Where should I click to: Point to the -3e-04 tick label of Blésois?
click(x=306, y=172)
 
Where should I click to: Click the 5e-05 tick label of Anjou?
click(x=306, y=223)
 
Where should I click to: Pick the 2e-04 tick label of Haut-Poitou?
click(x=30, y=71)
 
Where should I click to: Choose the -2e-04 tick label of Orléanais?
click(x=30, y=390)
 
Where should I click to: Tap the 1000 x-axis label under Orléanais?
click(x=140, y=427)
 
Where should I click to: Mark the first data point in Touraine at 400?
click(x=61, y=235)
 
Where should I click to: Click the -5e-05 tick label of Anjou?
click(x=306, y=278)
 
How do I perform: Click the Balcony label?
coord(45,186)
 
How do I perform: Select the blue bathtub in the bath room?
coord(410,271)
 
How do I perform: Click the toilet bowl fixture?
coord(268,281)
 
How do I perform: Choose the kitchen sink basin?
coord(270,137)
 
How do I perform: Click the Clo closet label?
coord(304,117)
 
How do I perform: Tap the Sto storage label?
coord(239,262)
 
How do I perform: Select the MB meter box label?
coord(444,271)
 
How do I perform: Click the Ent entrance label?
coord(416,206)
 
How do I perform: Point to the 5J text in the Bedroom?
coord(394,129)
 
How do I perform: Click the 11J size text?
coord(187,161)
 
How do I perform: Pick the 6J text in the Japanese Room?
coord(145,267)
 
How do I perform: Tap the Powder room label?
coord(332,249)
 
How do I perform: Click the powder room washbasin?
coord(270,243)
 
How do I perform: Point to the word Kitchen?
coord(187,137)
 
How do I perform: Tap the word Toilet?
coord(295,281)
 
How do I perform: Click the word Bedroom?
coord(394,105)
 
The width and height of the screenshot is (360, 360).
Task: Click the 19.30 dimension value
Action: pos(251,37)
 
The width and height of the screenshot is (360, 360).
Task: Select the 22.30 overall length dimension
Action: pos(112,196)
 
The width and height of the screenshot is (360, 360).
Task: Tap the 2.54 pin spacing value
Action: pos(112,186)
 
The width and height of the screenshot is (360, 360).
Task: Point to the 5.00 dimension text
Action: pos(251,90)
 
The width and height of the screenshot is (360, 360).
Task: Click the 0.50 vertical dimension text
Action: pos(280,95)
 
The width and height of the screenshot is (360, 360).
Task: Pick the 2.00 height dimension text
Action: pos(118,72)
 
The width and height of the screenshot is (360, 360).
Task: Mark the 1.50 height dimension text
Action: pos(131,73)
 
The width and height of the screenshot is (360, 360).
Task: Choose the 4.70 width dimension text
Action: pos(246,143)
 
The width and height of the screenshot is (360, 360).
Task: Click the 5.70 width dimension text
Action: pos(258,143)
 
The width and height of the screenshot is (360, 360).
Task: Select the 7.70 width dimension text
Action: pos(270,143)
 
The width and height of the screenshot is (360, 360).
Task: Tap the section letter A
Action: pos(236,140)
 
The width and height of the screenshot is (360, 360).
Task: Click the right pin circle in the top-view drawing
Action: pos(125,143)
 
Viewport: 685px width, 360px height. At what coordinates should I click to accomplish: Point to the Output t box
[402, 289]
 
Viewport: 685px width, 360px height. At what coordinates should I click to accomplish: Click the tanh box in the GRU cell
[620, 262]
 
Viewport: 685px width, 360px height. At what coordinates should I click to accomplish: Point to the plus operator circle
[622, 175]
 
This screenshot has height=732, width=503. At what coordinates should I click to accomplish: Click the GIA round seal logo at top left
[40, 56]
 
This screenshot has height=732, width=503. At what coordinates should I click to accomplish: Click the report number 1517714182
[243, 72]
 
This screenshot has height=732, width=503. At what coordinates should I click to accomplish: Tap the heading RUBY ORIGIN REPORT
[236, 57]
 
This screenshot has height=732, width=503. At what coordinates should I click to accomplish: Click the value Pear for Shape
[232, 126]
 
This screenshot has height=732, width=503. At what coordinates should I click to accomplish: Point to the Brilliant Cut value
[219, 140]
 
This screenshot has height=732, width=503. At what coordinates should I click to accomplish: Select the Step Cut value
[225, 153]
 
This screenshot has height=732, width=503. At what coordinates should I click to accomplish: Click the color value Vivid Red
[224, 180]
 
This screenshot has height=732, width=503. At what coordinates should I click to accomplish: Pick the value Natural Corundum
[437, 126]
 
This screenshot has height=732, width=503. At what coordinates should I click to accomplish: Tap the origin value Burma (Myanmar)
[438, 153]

--------------------

▶ _Written request_: How many lines of the entries contain the word "Viewport"? Give only the number.

▶ _Output for this exercise_: 3